■ Aim of the exercise
Search the records for the word "Toggle" and copy each line in which it appears.

■ Pixel coordinate grounding data
━━━━━━━━

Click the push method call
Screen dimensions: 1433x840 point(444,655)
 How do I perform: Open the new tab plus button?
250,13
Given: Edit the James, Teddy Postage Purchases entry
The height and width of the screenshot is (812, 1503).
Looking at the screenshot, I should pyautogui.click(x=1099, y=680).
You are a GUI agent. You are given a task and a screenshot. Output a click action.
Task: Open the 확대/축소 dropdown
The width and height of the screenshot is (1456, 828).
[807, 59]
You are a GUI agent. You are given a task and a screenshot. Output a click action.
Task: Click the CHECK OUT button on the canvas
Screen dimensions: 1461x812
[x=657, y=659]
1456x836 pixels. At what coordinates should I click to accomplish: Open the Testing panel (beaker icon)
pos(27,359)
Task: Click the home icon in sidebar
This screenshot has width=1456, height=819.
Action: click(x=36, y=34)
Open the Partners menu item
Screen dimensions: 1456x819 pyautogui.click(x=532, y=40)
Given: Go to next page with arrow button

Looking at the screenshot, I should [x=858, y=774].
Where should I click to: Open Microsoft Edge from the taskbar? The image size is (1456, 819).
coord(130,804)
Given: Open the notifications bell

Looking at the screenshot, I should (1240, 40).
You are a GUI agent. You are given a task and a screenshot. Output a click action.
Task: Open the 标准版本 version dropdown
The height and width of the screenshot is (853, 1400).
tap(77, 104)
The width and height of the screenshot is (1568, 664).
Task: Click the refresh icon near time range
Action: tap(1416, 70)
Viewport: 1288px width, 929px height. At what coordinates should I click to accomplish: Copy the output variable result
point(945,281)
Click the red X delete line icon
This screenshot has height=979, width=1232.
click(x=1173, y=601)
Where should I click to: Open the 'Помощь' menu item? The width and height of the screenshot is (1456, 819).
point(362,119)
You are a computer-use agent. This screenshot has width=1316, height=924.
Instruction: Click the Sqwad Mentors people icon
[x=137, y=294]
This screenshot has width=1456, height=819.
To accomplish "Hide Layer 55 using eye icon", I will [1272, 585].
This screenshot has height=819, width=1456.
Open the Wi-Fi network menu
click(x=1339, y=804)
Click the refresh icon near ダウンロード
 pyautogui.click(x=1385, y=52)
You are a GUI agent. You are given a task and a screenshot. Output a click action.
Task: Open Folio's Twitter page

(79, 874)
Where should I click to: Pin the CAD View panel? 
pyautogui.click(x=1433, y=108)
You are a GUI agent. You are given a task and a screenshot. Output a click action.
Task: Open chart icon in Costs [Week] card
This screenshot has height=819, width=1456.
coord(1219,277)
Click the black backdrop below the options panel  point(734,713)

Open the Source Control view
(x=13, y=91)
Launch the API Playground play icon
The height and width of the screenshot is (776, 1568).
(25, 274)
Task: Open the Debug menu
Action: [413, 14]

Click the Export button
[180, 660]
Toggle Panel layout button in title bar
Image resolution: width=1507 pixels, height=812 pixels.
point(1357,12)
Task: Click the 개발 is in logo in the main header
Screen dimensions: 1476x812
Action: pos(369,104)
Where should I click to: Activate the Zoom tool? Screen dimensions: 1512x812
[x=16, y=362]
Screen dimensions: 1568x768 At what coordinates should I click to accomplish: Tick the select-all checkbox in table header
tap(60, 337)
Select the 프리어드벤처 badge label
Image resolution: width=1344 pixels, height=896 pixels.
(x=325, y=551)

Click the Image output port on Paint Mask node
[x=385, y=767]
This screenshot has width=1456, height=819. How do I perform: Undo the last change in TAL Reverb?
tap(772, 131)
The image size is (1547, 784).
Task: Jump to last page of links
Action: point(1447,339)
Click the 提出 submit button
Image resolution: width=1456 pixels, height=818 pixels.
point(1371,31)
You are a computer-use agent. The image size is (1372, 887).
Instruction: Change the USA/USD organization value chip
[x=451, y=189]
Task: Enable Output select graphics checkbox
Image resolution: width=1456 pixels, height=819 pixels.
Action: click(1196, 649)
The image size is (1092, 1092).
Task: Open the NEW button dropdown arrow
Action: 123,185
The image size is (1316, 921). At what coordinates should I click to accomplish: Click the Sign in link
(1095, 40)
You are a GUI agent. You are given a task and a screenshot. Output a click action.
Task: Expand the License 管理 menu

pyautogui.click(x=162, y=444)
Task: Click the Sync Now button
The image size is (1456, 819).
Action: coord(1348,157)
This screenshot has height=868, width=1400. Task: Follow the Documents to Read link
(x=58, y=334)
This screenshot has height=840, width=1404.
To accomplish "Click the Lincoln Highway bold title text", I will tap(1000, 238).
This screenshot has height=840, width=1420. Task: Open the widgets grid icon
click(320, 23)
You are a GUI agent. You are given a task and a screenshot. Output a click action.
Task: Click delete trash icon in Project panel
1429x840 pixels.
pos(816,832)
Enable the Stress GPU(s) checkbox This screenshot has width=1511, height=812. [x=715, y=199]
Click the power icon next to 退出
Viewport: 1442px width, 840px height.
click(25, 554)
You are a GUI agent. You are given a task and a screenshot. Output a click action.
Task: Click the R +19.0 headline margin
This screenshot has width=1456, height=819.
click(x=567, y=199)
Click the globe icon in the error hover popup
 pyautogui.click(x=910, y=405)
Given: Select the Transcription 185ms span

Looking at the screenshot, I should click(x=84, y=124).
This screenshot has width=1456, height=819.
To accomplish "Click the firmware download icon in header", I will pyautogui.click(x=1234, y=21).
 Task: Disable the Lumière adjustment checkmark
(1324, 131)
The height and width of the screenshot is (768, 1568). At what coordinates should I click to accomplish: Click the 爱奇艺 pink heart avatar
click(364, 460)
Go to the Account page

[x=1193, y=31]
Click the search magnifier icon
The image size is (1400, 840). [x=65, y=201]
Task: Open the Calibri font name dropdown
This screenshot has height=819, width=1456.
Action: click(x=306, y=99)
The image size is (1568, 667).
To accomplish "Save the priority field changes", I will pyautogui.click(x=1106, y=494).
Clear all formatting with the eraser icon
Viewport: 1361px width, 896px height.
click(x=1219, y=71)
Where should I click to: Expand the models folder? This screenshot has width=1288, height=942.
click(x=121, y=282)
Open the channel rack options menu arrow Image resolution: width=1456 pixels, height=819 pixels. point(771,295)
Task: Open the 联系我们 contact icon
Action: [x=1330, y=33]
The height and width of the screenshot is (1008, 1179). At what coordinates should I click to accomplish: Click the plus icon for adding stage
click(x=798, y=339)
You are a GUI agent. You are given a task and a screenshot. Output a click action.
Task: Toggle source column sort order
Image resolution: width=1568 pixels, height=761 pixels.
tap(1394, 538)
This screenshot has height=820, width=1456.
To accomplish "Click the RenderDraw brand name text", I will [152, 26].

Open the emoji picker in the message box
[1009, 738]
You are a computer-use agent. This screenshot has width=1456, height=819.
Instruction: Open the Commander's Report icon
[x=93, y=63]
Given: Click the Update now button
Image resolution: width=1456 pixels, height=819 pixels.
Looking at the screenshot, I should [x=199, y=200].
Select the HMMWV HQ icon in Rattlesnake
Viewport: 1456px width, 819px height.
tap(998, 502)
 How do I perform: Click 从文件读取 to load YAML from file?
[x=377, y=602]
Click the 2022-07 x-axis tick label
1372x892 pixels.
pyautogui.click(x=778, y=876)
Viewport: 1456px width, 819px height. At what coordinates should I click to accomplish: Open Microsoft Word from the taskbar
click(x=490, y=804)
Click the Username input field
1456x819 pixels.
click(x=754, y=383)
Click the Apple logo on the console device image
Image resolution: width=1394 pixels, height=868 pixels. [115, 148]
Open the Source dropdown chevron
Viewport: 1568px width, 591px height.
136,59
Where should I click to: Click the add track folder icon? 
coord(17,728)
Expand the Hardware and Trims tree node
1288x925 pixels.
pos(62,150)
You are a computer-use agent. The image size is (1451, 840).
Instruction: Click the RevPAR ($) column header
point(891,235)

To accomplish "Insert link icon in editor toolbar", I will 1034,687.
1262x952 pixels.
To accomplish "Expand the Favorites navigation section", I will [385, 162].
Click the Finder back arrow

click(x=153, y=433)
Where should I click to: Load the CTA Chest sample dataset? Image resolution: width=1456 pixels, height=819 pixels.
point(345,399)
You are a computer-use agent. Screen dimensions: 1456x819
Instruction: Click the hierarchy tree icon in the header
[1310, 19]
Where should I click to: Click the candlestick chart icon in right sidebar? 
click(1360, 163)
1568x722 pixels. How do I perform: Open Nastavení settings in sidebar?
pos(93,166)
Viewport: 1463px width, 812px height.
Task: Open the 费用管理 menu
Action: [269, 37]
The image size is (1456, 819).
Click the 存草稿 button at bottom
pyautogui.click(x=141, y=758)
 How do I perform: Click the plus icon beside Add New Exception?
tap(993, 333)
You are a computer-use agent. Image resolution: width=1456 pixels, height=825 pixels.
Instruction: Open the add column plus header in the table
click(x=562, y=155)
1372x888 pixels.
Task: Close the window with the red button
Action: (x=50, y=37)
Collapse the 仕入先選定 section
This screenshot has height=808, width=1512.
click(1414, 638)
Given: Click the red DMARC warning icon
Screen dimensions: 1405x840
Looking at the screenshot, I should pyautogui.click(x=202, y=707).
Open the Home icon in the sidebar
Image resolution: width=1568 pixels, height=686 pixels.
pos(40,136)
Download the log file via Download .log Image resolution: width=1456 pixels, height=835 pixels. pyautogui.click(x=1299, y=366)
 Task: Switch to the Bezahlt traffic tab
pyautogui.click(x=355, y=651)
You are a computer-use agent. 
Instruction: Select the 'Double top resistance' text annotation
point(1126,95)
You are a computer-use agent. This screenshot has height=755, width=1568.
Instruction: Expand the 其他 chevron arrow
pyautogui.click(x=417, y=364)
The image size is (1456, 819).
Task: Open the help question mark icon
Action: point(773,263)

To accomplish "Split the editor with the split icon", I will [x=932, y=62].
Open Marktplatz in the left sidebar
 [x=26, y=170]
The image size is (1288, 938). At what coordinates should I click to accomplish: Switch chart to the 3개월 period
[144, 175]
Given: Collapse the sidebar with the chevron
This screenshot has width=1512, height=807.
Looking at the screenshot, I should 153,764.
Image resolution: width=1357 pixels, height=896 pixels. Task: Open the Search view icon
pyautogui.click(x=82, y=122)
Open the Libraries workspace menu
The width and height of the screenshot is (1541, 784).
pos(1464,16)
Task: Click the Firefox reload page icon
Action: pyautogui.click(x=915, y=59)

━━━━━━━━

■ Your response
Toggle Panel layout button in title bar
Task: Toggle source column sort order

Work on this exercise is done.